(Source data)
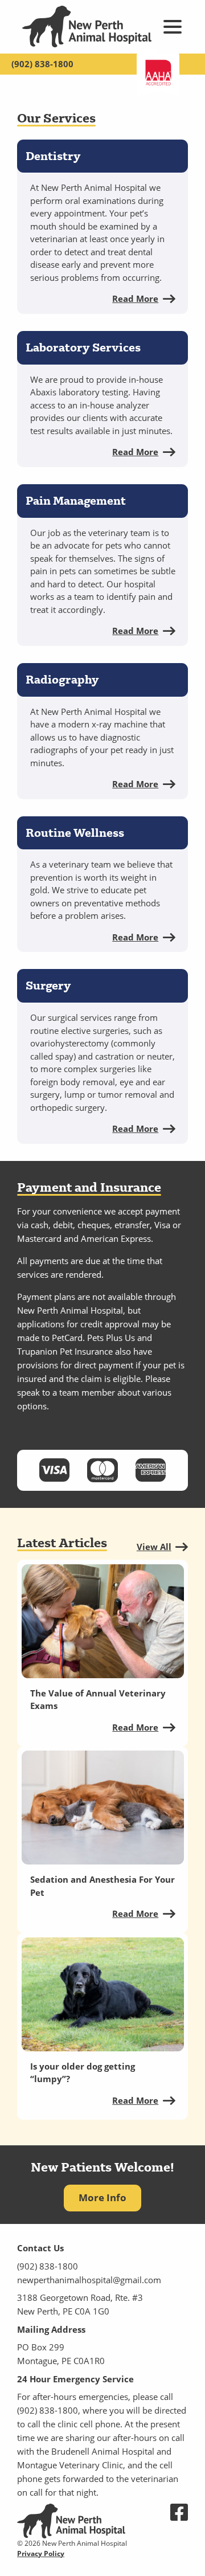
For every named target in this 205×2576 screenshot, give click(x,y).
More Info (102, 2197)
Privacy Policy (40, 2553)
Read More (135, 298)
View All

Exercise objective:
Write out each entry again exactly, and skip the pictures.

Reply to the task:
For every named target in this 205×2576 screenshot, give click(x,y).
More Info (102, 2197)
Privacy Policy (40, 2553)
Read More (135, 298)
View All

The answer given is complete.